The leading civil rights group argued that the state’s loose gun laws and the Republican governor’s “anti-woke” campaign to deny the existence of systemic racism created a culture of “open hostility towards African Americans and people of color.»
Just three months later, DeSantis is leading his state through the aftermath of a racist attack that left three African Americans dead. Black leaders in Florida — and across the nation — say they’re outraged by his actions and rhetoric ahead of the shooting.
“Gov. DeSantis has created and pushed a narrative of division and hate that is anti-Black,” said Rev. Jeffrey Rumlin, pastor of The Dayspring Church in Jacksonville, where three Black people were gunned down at a Dollar General store over the weekend by a white man with a swastika emblazoned on his assault rifle.
Rumlin criticized DeSantis for not explicitly describing the killer as a racist at a Sunday vigil in Jacksonville. DeSantis was booed at the vigil, where he called the shooter “a major-league scumbag” and said, “We are not going to let people be targeted based on their race.”

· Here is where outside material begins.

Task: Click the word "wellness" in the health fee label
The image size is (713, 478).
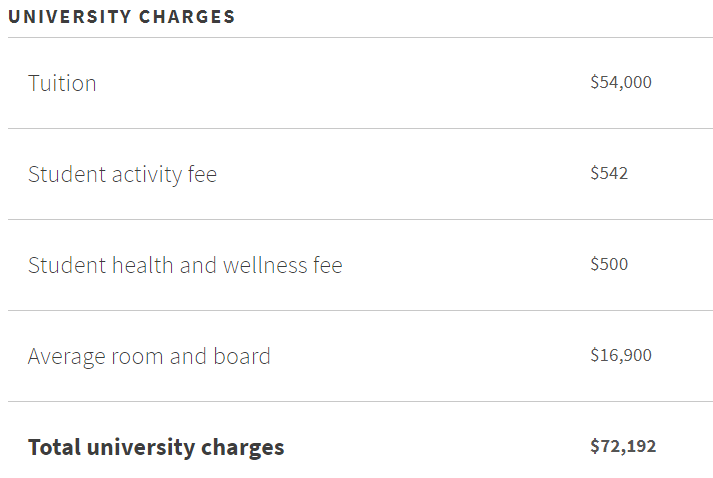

The Florida governor, also responding this week to a tropical storm bearing down on much of his state, has confronted multiple challenges on race since launching his presidential campaign. He has been criticized by Republican rivals on Florida’s new education standards on slavery while losing ground against former President Donald Trump, the front-runner in the GOP primary.
Ever defiant, DeSantis’ team rejected suggestions that he did not adequately condemn the weekend shooting and has more broadly ignored the concerns of the state’s African American community. The Republican governor scored an overwhelming reelection last fall that included flipping the traditional Democratic stronghold of Miami-Dade County, which has a majority Latino population. He made modest gains among Black voters.
“This shooting was a terrible tragedy, and it is reprehensible that The Associated Press has decided to collect and amplify false talking points as ‘reporting’ on this horrific event,» said DeSantis campaign spokesman Bryan Griffin. «Ron DeSantis has condemned these racially motivated murders repeatedly in the strongest language possible. … He will not tolerate racial hatred or violence in Florida, and we reject your politicization of this horrible event.